**What is required**
Each line of the records below that holds "This" should be returned.

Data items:
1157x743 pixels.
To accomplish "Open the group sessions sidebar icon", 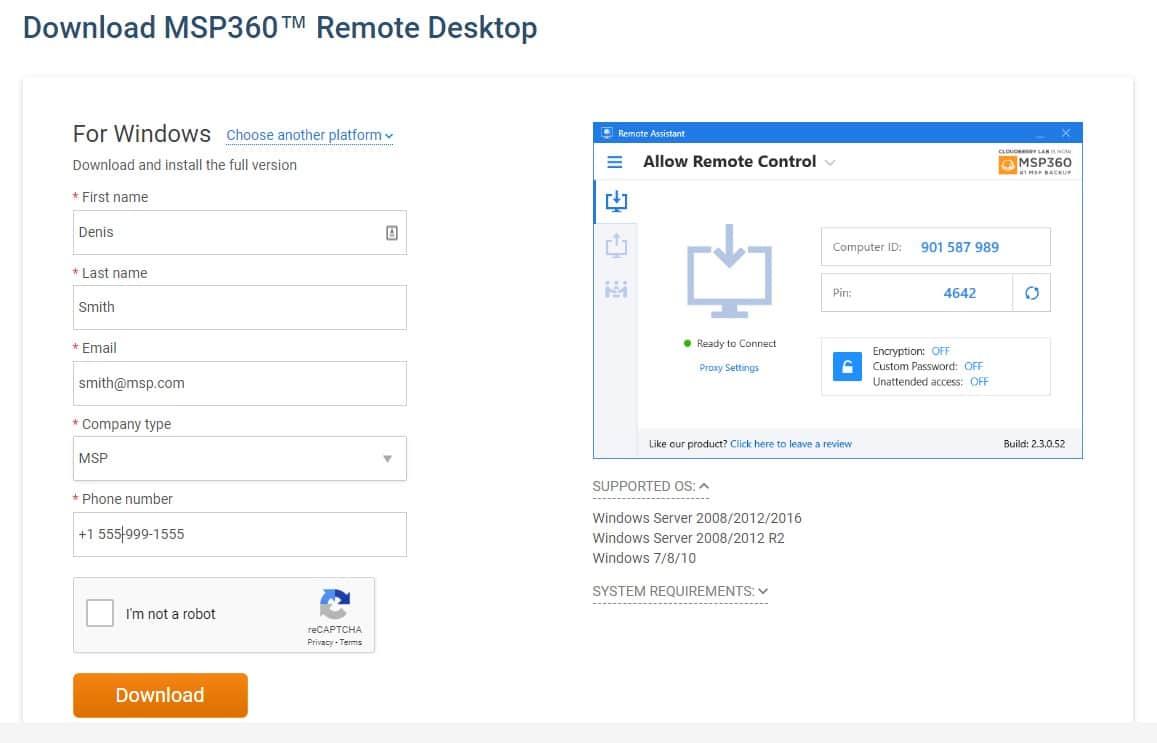I will click(616, 289).
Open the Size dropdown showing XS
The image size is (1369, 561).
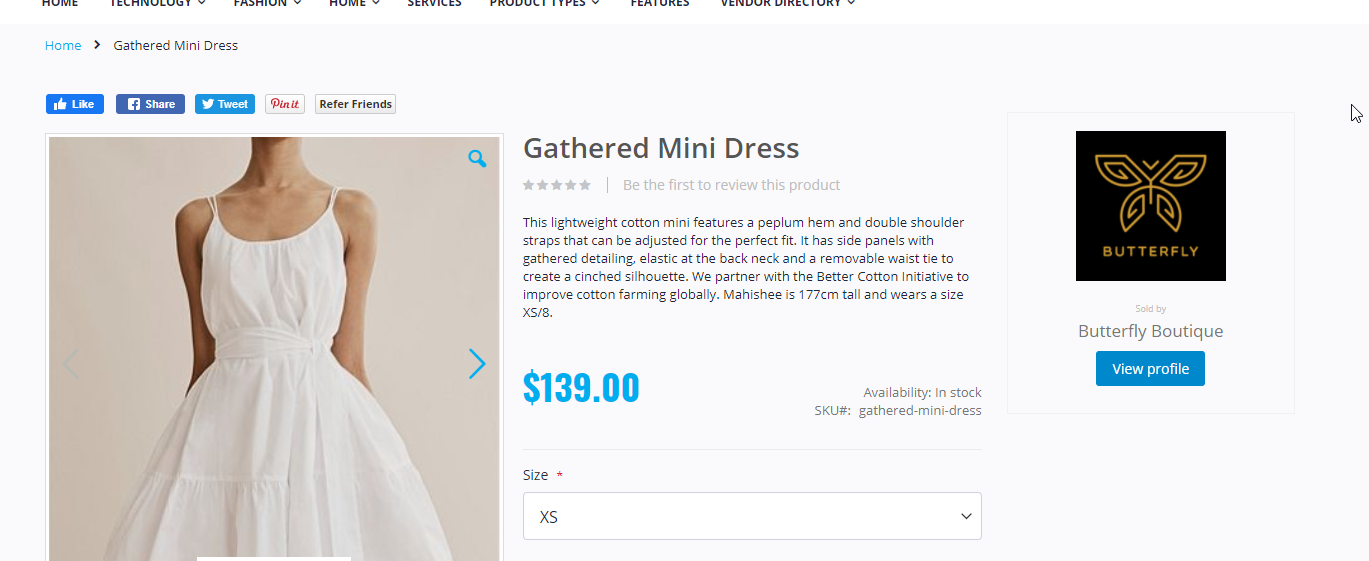click(x=752, y=516)
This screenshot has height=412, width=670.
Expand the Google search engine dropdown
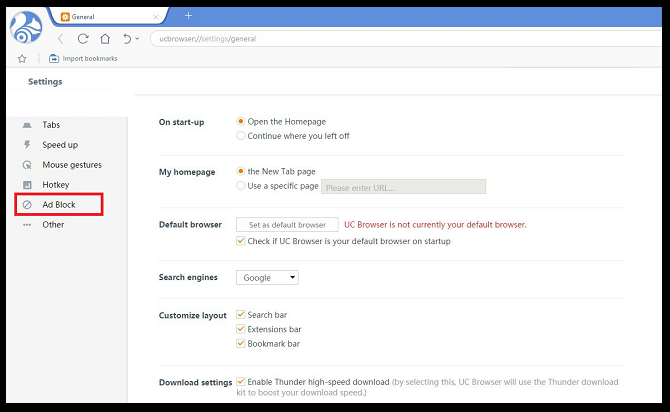tap(267, 278)
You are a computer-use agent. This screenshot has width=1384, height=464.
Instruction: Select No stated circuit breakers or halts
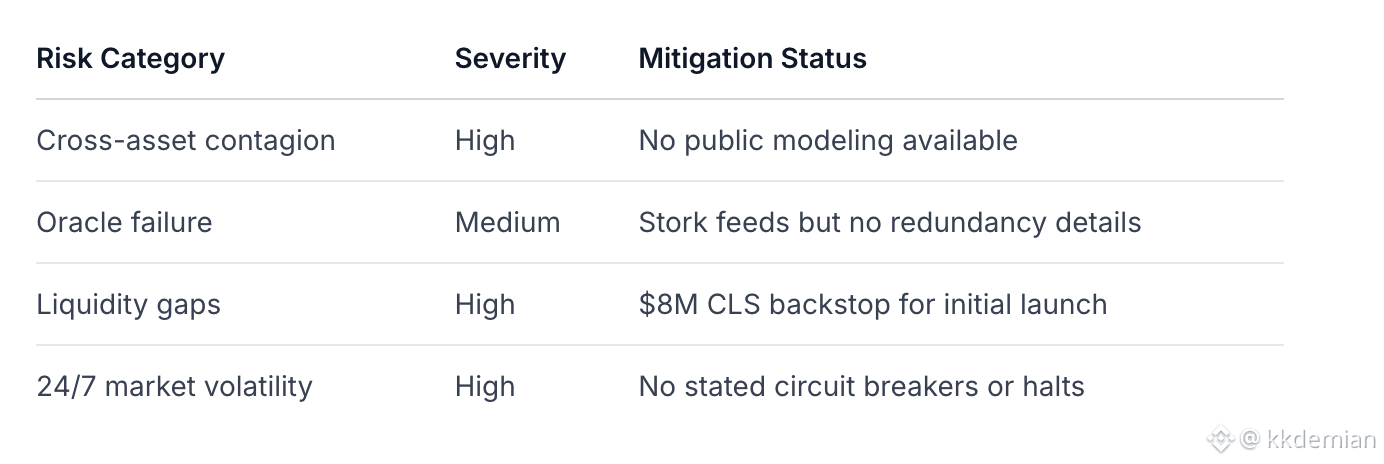pyautogui.click(x=861, y=386)
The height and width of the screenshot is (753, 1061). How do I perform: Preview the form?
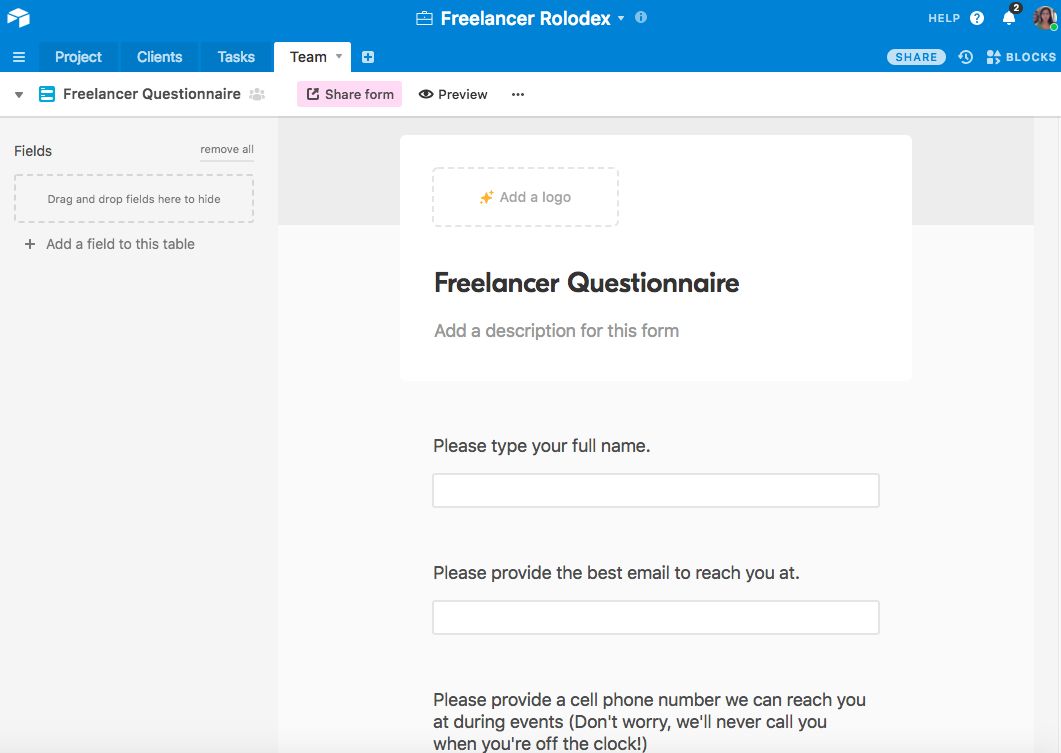(x=453, y=94)

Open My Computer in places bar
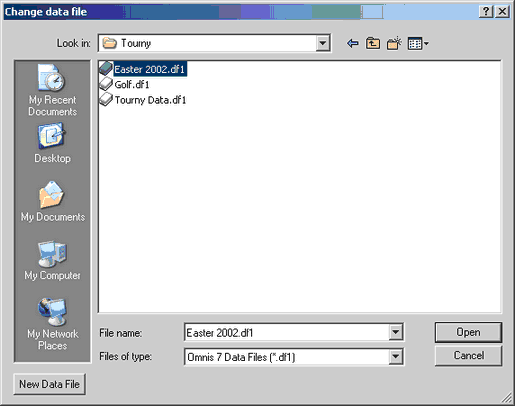tap(52, 260)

**Problem solution**
This screenshot has height=412, width=670.
You are a computer-use agent. This screenshot has width=1384, height=464.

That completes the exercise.